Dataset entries
——————

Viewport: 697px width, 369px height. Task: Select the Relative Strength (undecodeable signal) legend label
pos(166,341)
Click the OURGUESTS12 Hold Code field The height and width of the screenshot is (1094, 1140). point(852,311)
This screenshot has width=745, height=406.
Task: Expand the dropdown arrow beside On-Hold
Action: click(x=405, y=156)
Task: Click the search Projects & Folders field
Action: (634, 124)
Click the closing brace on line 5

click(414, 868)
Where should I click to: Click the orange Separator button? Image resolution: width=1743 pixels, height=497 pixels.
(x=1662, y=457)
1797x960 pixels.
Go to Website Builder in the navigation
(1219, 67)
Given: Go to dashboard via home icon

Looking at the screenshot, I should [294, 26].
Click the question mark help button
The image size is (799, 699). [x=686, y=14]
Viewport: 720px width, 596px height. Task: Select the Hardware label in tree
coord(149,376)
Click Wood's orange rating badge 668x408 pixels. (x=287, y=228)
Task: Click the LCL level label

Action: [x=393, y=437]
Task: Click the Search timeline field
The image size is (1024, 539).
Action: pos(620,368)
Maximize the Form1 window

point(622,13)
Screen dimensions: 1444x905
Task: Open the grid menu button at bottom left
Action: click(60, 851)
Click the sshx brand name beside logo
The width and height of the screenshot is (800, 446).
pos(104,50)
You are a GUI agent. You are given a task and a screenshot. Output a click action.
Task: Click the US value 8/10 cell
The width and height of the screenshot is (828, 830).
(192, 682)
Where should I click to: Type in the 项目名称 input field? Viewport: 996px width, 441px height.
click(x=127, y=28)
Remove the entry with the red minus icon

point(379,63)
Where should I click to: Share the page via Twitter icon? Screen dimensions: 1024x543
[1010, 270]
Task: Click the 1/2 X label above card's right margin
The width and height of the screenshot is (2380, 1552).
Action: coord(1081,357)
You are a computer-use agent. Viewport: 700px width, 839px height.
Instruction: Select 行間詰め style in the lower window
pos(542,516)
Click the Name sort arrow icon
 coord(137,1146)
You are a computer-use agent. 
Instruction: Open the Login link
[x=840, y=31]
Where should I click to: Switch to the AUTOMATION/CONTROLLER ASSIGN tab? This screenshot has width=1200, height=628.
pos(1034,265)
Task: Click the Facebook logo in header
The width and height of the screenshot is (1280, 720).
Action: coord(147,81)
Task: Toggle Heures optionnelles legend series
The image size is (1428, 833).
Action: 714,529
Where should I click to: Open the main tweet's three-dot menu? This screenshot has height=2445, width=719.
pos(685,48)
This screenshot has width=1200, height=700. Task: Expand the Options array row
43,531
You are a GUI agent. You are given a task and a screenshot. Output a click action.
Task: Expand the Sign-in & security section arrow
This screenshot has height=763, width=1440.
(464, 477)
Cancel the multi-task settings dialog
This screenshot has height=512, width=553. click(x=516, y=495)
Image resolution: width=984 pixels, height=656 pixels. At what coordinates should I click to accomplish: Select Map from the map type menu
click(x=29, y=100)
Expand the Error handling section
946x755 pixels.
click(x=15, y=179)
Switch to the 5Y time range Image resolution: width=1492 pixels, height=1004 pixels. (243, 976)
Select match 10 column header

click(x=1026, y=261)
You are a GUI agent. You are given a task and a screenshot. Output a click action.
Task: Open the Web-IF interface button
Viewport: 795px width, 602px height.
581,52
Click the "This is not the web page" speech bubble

——————

▶ [Description of the task]
Each line above must be output exactly as it stands.

▶ [Solved problem]
Viewport: 697px width, 369px height. Task: Select the Relative Strength (undecodeable signal) legend label
pos(166,341)
Click the OURGUESTS12 Hold Code field The height and width of the screenshot is (1094, 1140). point(852,311)
This screenshot has width=745, height=406.
Task: Expand the dropdown arrow beside On-Hold
Action: click(x=405, y=156)
Task: Click the search Projects & Folders field
Action: (634, 124)
Click the closing brace on line 5

click(414, 868)
Where should I click to: Click the orange Separator button? Image resolution: width=1743 pixels, height=497 pixels.
(x=1662, y=457)
1797x960 pixels.
Go to Website Builder in the navigation
(1219, 67)
Given: Go to dashboard via home icon

Looking at the screenshot, I should [294, 26].
Click the question mark help button
The image size is (799, 699). [x=686, y=14]
Viewport: 720px width, 596px height. Task: Select the Hardware label in tree
coord(149,376)
Click Wood's orange rating badge 668x408 pixels. (x=287, y=228)
Task: Click the LCL level label

Action: [x=393, y=437]
Task: Click the Search timeline field
The image size is (1024, 539).
Action: pos(620,368)
Maximize the Form1 window

point(622,13)
Screen dimensions: 1444x905
Task: Open the grid menu button at bottom left
Action: click(60, 851)
Click the sshx brand name beside logo
The width and height of the screenshot is (800, 446).
pos(104,50)
You are a GUI agent. You are given a task and a screenshot. Output a click action.
Task: Click the US value 8/10 cell
The width and height of the screenshot is (828, 830).
(192, 682)
Where should I click to: Type in the 项目名称 input field? Viewport: 996px width, 441px height.
click(x=127, y=28)
Remove the entry with the red minus icon

point(379,63)
Where should I click to: Share the page via Twitter icon? Screen dimensions: 1024x543
[1010, 270]
Task: Click the 1/2 X label above card's right margin
The width and height of the screenshot is (2380, 1552).
Action: coord(1081,357)
You are a computer-use agent. Viewport: 700px width, 839px height.
Instruction: Select 行間詰め style in the lower window
pos(542,516)
Click the Name sort arrow icon
 coord(137,1146)
You are a computer-use agent. 
Instruction: Open the Login link
[x=840, y=31]
Where should I click to: Switch to the AUTOMATION/CONTROLLER ASSIGN tab? This screenshot has width=1200, height=628.
pos(1034,265)
Task: Click the Facebook logo in header
The width and height of the screenshot is (1280, 720).
Action: coord(147,81)
Task: Toggle Heures optionnelles legend series
The image size is (1428, 833).
Action: 714,529
Where should I click to: Open the main tweet's three-dot menu? This screenshot has height=2445, width=719.
pos(685,48)
This screenshot has width=1200, height=700. Task: Expand the Options array row
43,531
You are a GUI agent. You are given a task and a screenshot. Output a click action.
Task: Expand the Sign-in & security section arrow
This screenshot has height=763, width=1440.
(464, 477)
Cancel the multi-task settings dialog
This screenshot has height=512, width=553. click(x=516, y=495)
Image resolution: width=984 pixels, height=656 pixels. At what coordinates should I click to accomplish: Select Map from the map type menu
click(x=29, y=100)
Expand the Error handling section
946x755 pixels.
click(x=15, y=179)
Switch to the 5Y time range Image resolution: width=1492 pixels, height=1004 pixels. (243, 976)
Select match 10 column header

click(x=1026, y=261)
You are a GUI agent. You are given a task and a screenshot. Output a click action.
Task: Open the Web-IF interface button
Viewport: 795px width, 602px height.
581,52
Click the "This is not the web page" speech bubble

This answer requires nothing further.